Элоиза почувствовала раздражение — то самое, которое рождается в человеке, когда другой внезапно перестаёт быть только искусным собеседником и становится живым.
— Чего вы добиваетесь? — спросила она.
— Чтобы вы не поверили в удобную версию раньше времени.
— И удобная версия — это что? Что Брассак злодей, королева невинна, капитан благороден, а вы просто проходили мимо?
— Прекрасно сказано. Вы делаете мне честь.
— Я делаю вам допрос.
Он приблизился.
— Хорошо. Тогда вот мой ответ. Брассак — орудие. Королева не невинна, а осторожна. Ваш капитан благороден, но слишком привык делить мир на порядок и измену. А я… — он посмотрел ей прямо в глаза, — я слишком давно в этой игре, чтобы выходить из неё чистым.
— Наконец-то одна честная фраза.
— О, я бывал честен и прежде. Просто вы предпочитали думать обо мне дурно.
— Это была самая разумная мысль моего вечера.
Он чуть наклонился, опираясь ладонью о край стола.
— Возможно. Но разум и спасение, мадемуазель, не всегда ездят в одной карете.
Между ними оставалось не больше полушага.
Комната дышала красным светом, как будто сама ткань на стенах хранила старые признания. Элоиза прекрасно понимала, что сейчас следует отступить. И в ту же минуту с ясностью, почти унизительной для её благоразумия, поняла: не хочет.
— Если вы знали о старом соглашении, — сказала она, — почему не сказали раньше королеве?
Люсьен отступил сам.
Это движение было коротким, но в нём Элоиза уловила больше правды, чем в любом из его ответов.
— Потому что королева и без того знала, — сказал он.
— Что?
— Не всё. Но достаточно. Вот почему она так испугалась не словам, а письму. Не содержанию, а тому, что его маршрут был нарушен.
Элоиза застыла.
— Значит, она тоже скрывала часть истории.
— Конечно. Здесь все скрывают часть истории. Иначе двор давно пришлось бы залить водой и сжечь.
Он взял со стола письмо.
— Вопрос лишь в том, кто скрывает ради власти, кто — ради порядка, а кто — ради тех немногих людей, которых не хочет погубить.
— И вы относите себя к последним?
— Нет, — сказал он неожиданно спокойно. — Я не настолько тщеславен.

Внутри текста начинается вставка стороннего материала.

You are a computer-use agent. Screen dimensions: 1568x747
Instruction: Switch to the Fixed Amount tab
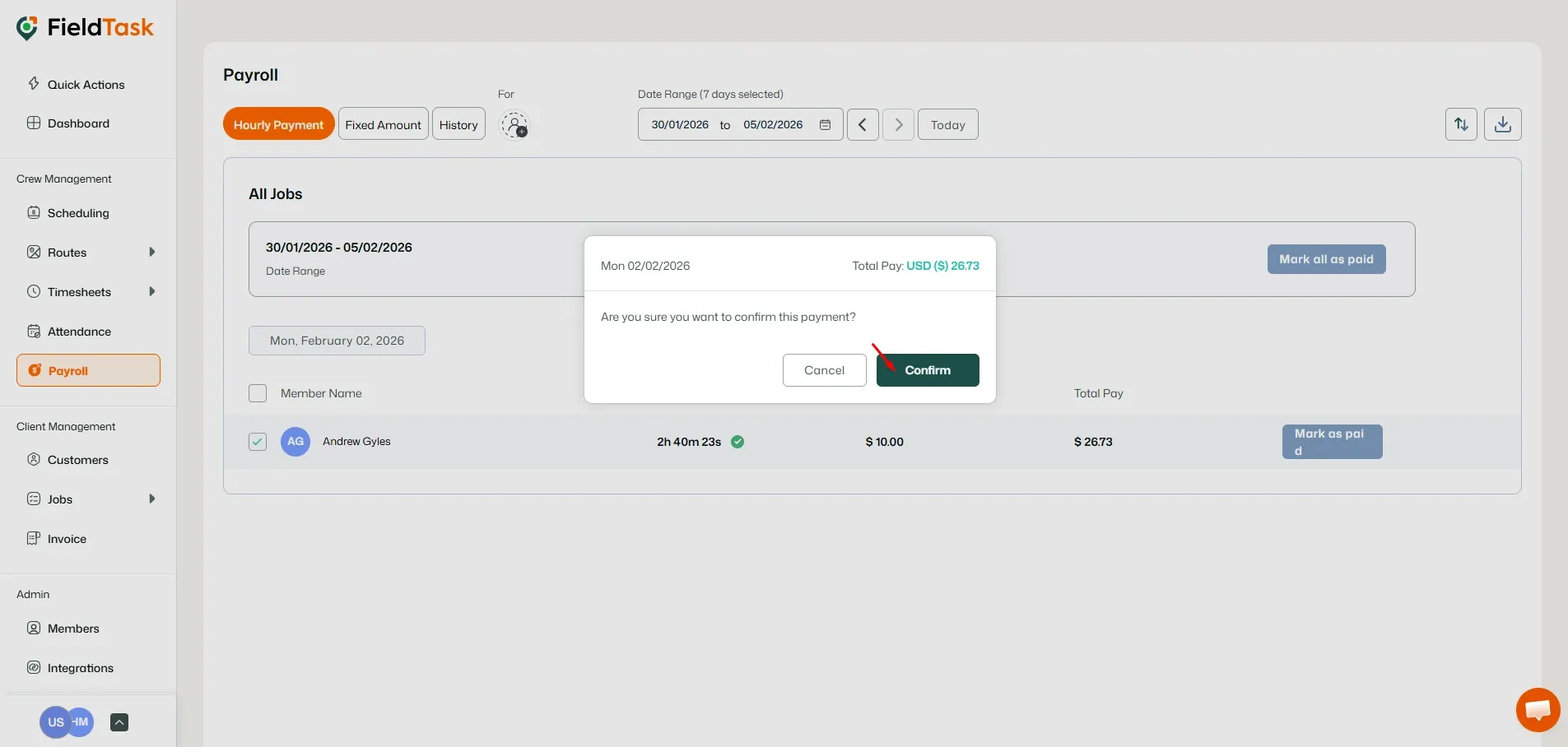383,123
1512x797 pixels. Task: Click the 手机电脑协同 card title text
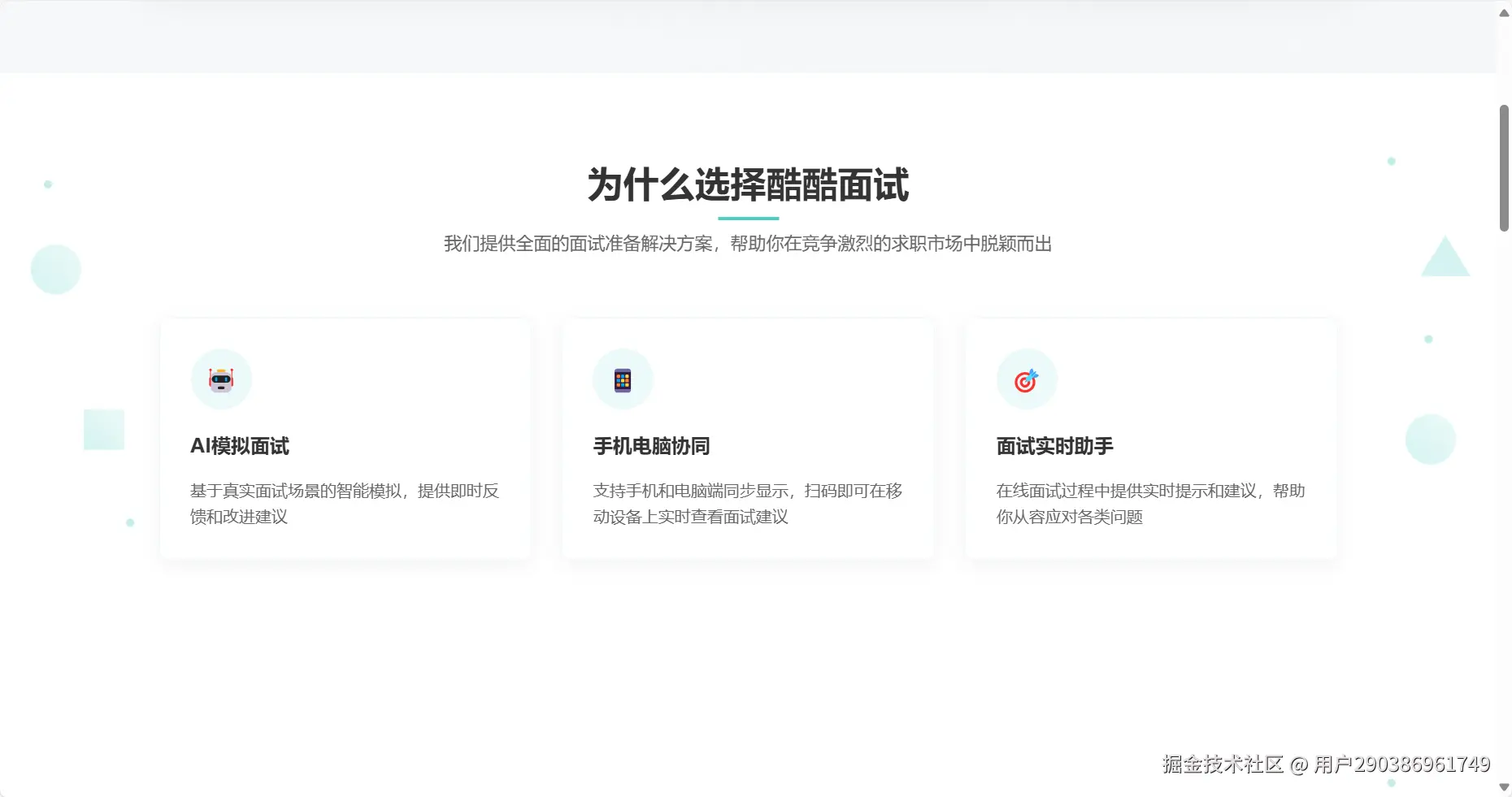[x=650, y=446]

Это признание было почти трогательным в своей трезвости.
— Тогда кто вы?
Люсьен смотрел на письмо.
— Человек, однажды решивший, что достаточно умен, чтобы пройти сквозь грязь, не испачкав сапог. Как видите, ум часто переоценивает качество кожи.
Элоиза невольно улыбнулась.
Он поднял глаза.
— Если хотите спасти королеву, не стремитесь спасти всё сразу, — сказал он. — Завтра вам предложат выбор между правдой и равновесием. Не удивляйтесь. Во дворцах справедливость редко входит первой.
— Почему вы это говорите мне?
— Потому что, — ответил он тихо, — мне бы хотелось, чтобы в этой истории хоть один человек сделал выбор не по приказу, не из страха и не за выгоду.
— И вы решили, что этим человеком буду я?
— Я решил только одно: вы уже не сможете остаться в стороне.
Он подошёл ещё ближе — на этот раз без игры.
— Если завтра всё обернётся хуже, чем мы думаем, уходите.
— С кем? — спросила она почти резко.
Он задержал дыхание — едва заметно, но Элоиза увидела.
— Вот видите, — сказал он с горькой улыбкой. — Иногда вы всё же милосердны. Даже когда не желаете того.
Дверь в коридоре скрипнула.
Оба обернулись.
Люсьен мгновенно вернулся к своей обычной мягкости, как фехтовальщик мгновенно возвращает рапиру в позицию.
— Идите через левую дверь, — сказал он. — Она выведет вас к часовне. И, мадемуазель де Вильнёв…
— Что?
— Не доверяйте мне слишком сильно. Я могу оказаться правдой, которую вы себе не простите.
Она ушла, не ответив.
Но уже на пороге поняла, что эти слова опаснее комплиментов и тоньше соблазна. Потому что человек, который предупреждает женщину против себя самого, либо играет слишком искусно, либо действительно стоит на краю собственной гибели.
А такое притяжение всегда пахнет бедой.